"Where are we?”
“On the 13th.”
“No, seriously. It’s Paris, but it looks like Brooklyn and there’s a sign in Mandarin in front of us.”
Decidí no contestar. No sé, Annita. Llevo algunos años sin querer saber dónde estoy. Pienso que me engaño si juego a las distancias. Que si la rapidez del tiempo. Que si la costumbre. Que si el teléfono. Que si el Internet…
Ayer acompañé a Anna al aeropuerto. Yo también me quería ir a casa. Tuve que recordarme que no viajo hasta la semana que viene para detener el movimiento inercial del cuerpo; veo la muchedumbre del aeropuerto cargando maletas y creo que yo también viajo. Pero no, sólo me espera el tren regional de regreso a casa, el apartamento ahora vacío. Para llenarlo un poco, hice compra.

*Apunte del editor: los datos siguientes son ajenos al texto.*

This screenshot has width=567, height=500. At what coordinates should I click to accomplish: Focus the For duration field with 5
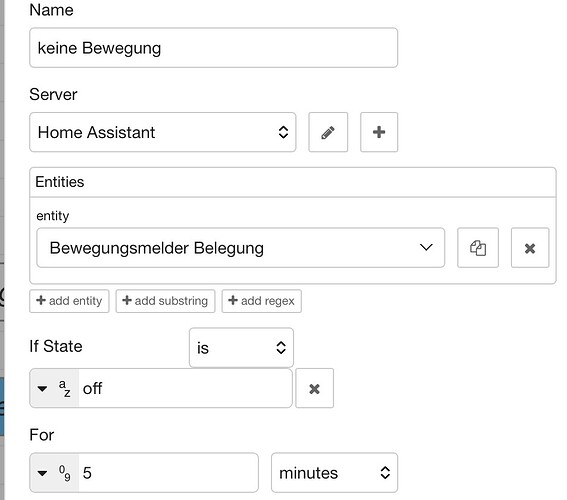pos(168,473)
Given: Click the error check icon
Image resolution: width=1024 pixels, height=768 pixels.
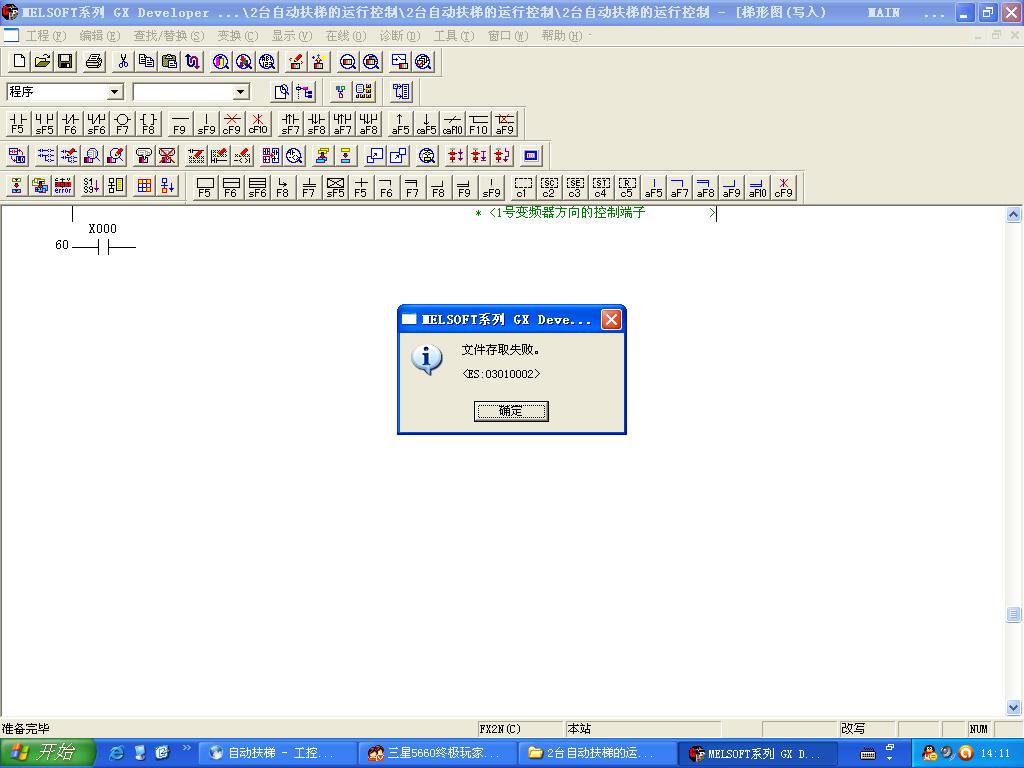Looking at the screenshot, I should click(x=63, y=186).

De regreso a casa me pregunté si la había despedido propiamente. No recuerdo haber estado en un aeropuerto sin sueño y no sé si las despedidas soñolientas cuentan igual. No le veo el punto tampoco a los adioses muy sentimentales; creo que en el momento es sólo un sentimiento trágico que sobrecoge y no la tristeza misma. Ésa viene luego. Se asienta. Y finalmente, sin lágrimas algunas, sólo queda el golpe en el estómago, inherente al recuerdo. Pero el dilema sigue siendo el mismo. No puedo despedirme vivamente porque no extraño a la persona todavía. Porque no es el siglo diecinueve y muy probablemente hablaremos nuevamente. Porque soy un tanto estoica y no logro apenarme por mí misma. Queda el Internet, el teléfono… Pero no es igual que los encuentros mañaneros en el café de siempre. Las pequeñas pláticas sobre nadas entretenidas. Las bromas sobre conocidos en común. Los silencios incómodos. Las sonrisas luego de los silencios incómodos. En fin…
Vendrán otros momentos.
Y ahora, el tedio de recomenzar. Las introducciones genéricas y conversaciones de sala de espera. La meta es siempre inventar una excusa para estudiar un país en decadencia en menos de cinco minutos. Acepto sugerencias.